■ The tasks:
A: Transcribe everything in the passage on Augusta's holes from "No. 11: White" down to "to think about.".
B: For each statement below, answer yes or no according to the passage on Augusta's holes, and quote the words that decide it. (i) The No. 3 hole is a 350-yard par 4. (ii) The No. 11 hole plays uphill as a par 5. (iii) Augusta added trees on the right side of No. 11.

■ Document:
It’s a hole so perfectly conceived and created that it’s remained one of the least changed over time. If holes Nos. 1 and 2 are relatively straightforward starters, No. 3 is when Augusta begins to play mind games with players. It’s a short, 350-yard par 4 with a tiny green that sits atop a steep slope from the fairway. If you miss short, the ball is going to roll all the way down the hill and leave a brutal short, uphill shot. That’s where the challenge comes off the tee. With players driving it so far in the present day, many hit driver to the short left slope, accepting that it’s going to sit down the hill and trying their best to get up and down on the tiny, right-to-left sloped green. And many who try that fail to stay on the green with their second shots. Sometimes it rolls back down the hill. Sometimes it bounces past the back. Per DataGolf, players who hit to the short left side of the fairway land the green just 40 percent of the time.
Some players will lay up short of the fairway bunkers to leave themselves a comfortable full club into the green. But you can’t feel too comfortable hitting into this tiny green.
A general view of the par four 3rd hole during the third round of the 2013 Masters (Ross Kinnaird/Getty Images)
No. 11: White Dogwood
Welcome to the famous Amen Corner, beginning with the downhill 520-yard par 4 which has players teeing off into a beautiful narrow opening surrounded by trees. The fairway eventually opens up, but the green is well below the fairway and guarded by a large pond in the front left that makes attacking pins a dangerous pursuit.
Like so many at Augusta, 11 is a good strategy hole. The best angle into the hole is certainly to be on the right side of the fairway. To do so is to avoid having to hit over the water hazard, but that right side had three tall trees in the fairway to make both the drive and the approach slightly more complicated. Augusta removed many of the trees on the right to simplify it, but it’s still something players have to think about.
The real decision then comes in how to approach the green. Historically, players have often played it safe and left it to the right-side fairway near the green. Recent changes to the course, however, have lowered that right side grass by the green to create a little valley to stop the ball and make the recovery more challenging. In theory, that makes players want to attack the green more, but it’s a risk that can derail a round if a shot goes in the water.

■ Dataset extract:
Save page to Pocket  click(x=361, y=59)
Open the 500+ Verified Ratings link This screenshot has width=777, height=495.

...

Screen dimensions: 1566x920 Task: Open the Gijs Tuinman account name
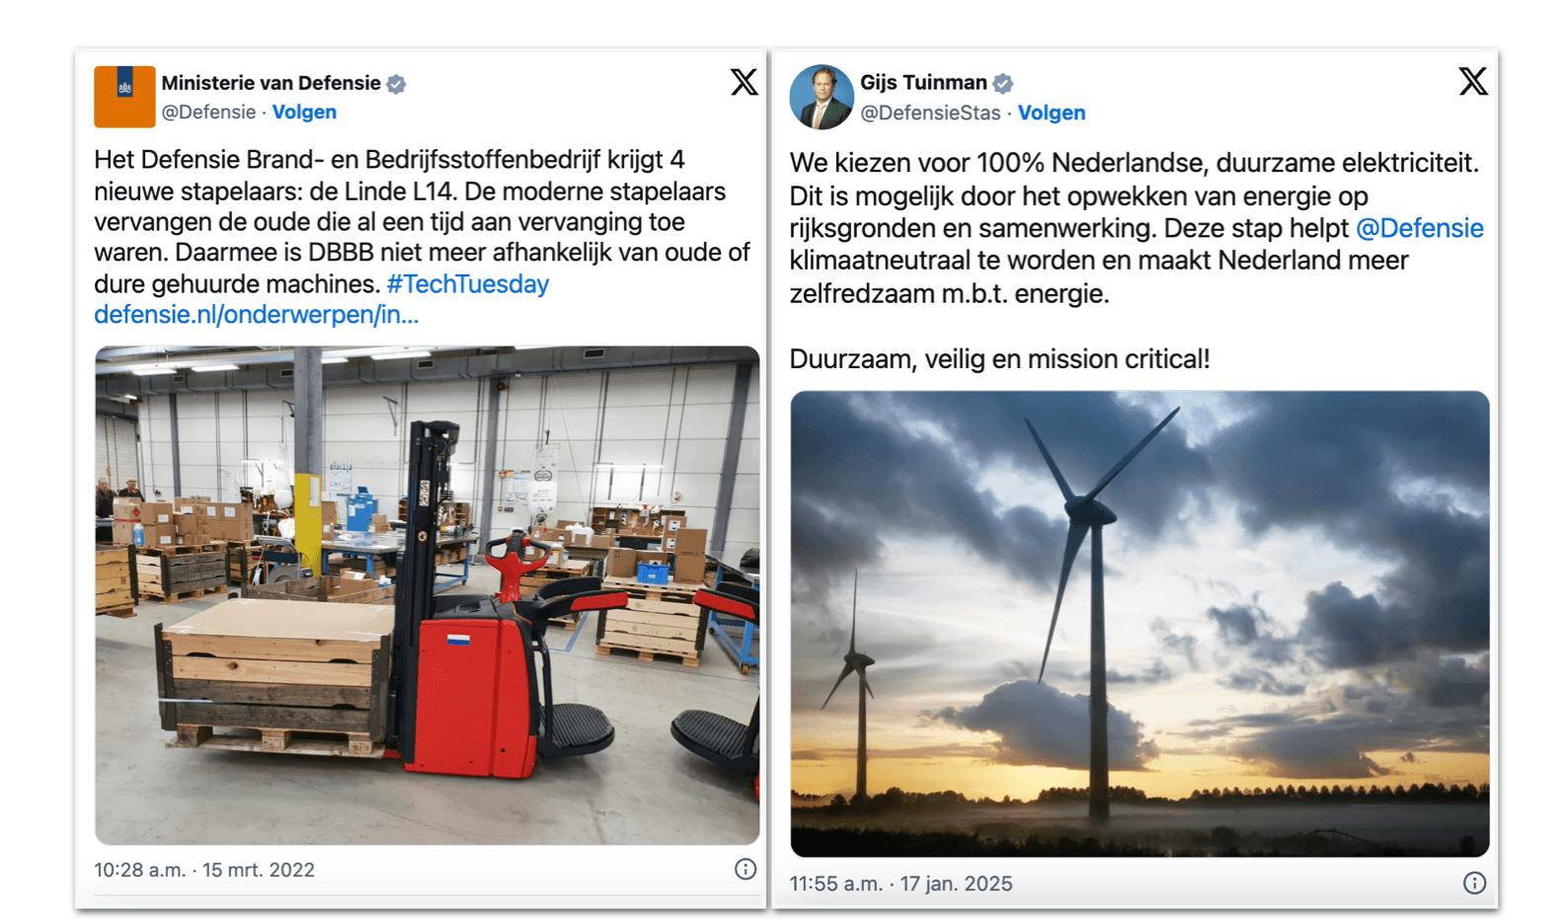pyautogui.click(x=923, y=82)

■ In response:
A:
No. 11: White Dogwood
Welcome to the famous Amen Corner, beginning with the downhill 520-yard par 4 which has players teeing off into a beautiful narrow opening surrounded by trees. The fairway eventually opens up, but the green is well below the fairway and guarded by a large pond in the front left that makes attacking pins a dangerous pursuit.
Like so many at Augusta, 11 is a good strategy hole. The best angle into the hole is certainly to be on the right side of the fairway. To do so is to avoid having to hit over the water hazard, but that right side had three tall trees in the fairway to make both the drive and the approach slightly more complicated. Augusta removed many of the trees on the right to simplify it, but it’s still something players have to think about.

B:
(i) Yes: "It’s a short, 350-yard par 4 with a tiny green"
(ii) No: "the downhill 520-yard par 4"
(iii) No: "Augusta removed many of the trees on the right to simplify it"